The sensitivity of artificial intelligence (AI)

https://www.polradiol.com/f/fulltexts/195520/PJR-90-195520-g002_min.jpg
Figure 3

The sensitivity of radiologists

https://www.polradiol.com/f/fulltexts/195520/PJR-90-195520-g003_min.jpg

As for specificity, the radiologist and AI groups had closer results. The pooled specificity of AI was 0.89 (95% CI: [0.76–0.95]) ranging from 0.77 to 0.99 in 6 studies (Figure 4), whereas for the radiologists it was 0.90 (95% CI: [0.71–0.97]) with a range of 0.68 to 0.99 in 5 studies (Figure 5). Significant heterogeneity was detected in both cases (I2 > 90%, p < 0.01).

Figure 4

The pooled specificity of artificial intelligence (AI)

https://www.polradiol.com/f/fulltexts/195520/PJR-90-195520-g004_min.jpg
Figure 5

The pooled specificity of radiologists

https://www.polradiol.com/f/fulltexts/195520/PJR-90-195520-g005_min.jpg

Estimating the area under the curve (AUC) for both AI and radiologists revealed a beneficial effect of AI with a pooled AUC of 0.89 (95% CI: [0.86–0.92]) with significant heterogeneity (I2 = 92%, p < 0.01) (Figure 6) compared to 0.82 (95% CI: [0.80–0.83]) for the radiologists, without significant heterogeneity (I2 = 48%, p = 0.10) (Figure 7).

Figure 6

The area under the curve (AUC) for artificial intelligence

https://www.polradiol.com/f/fulltexts/195520/PJR-90-195520-g006_min.jpg
Figure 7

The area under the curve (AUC) for radiologists (Rad)

https://www.polradiol.com/f/fulltexts/195520/PJR-90-195520-g007_min.jpg

Discussion

This meta-analysis of 8 studies involving 120,950 patients compared the diagnostic performance of AI and radiologists, demonstrating that AI exhibits a higher pooled sensitivity (0.85 vs. 0.77 for radiologists) and similar specificity (0.89 vs. 0.90 for radiologists), with significant variability observed in both sensitivity and specificity across studies. AI also showed a superior pooled AUC of 0.89 compared to 0.82 for radiologists, indicating better overall diagnostic accuracy despite variability, suggesting AI’s potential to surpass human radiologists in certain contexts.

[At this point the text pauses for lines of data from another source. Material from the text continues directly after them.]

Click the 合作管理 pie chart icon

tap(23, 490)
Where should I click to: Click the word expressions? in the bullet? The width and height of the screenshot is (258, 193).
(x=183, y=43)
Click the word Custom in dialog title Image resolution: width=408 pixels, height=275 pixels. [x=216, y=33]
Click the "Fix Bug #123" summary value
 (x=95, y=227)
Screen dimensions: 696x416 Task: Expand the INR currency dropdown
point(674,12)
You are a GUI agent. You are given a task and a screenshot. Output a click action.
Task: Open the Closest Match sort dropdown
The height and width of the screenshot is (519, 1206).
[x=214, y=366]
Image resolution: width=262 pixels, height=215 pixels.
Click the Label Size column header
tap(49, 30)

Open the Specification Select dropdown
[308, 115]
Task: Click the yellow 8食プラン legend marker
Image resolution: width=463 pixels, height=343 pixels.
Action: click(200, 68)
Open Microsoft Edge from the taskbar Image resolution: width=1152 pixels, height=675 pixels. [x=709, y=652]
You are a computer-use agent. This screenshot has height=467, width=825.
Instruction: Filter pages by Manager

Similarly, Al-Karawi et al. [3] suggest that AI techniques, particularly deep learning (DL), are increasingly applied in various medical fields, including breast imaging, exhibiting robust performance in tasks such as image recognition. This enhances prospects for applications in in vitro diagnosis, rehabilitation, medical imaging, and prognosis. They also found that despite challenges such as multitasking limitations, ongoing advancements in DL-based systems for breast imaging, such as digital breast tomosynthesis and ultrasound, show rapid development. These systems aid in detecting, classifying, and predicting breast diseases, thereby improving diagnostic efficiency and treatment efficacy. Furthermore, AI’s capabilities offer fast computation, repeatability, and objective data analysis, reducing medical professionals’ workload and enhancing diagnostic accuracy and treatment outcomes [2,8].

Aligning with these results, a study conducted by Zhang et al. [9] supports the use of AI for breast cancer diagnosis through dual-modal deep polynomial networks, which proved superior to other methods in enhancing breast tumour classification performance. This suggests that AI-based techniques can approach the accuracy of breast tumour biopsies, proposing a dual-modal AI framework for diagnosis. However, experimental findings highlight dual-modal deep polynomial networks as the most effective framework, indicating AI’s potential for streamlined breast tumour classification.

Similar results were found by Cè et al. [10], who highlighted significant advancements in AI-based tools for personalised patient management. The integration of AI into clinical workflows is expected to benefit women, radiologists, and healthcare systems by improving diagnostic accuracy and streamlining workload. AI facilitates the development of personalised screening protocols and aids in early lesion detection, thereby reducing overdiagnosis risks.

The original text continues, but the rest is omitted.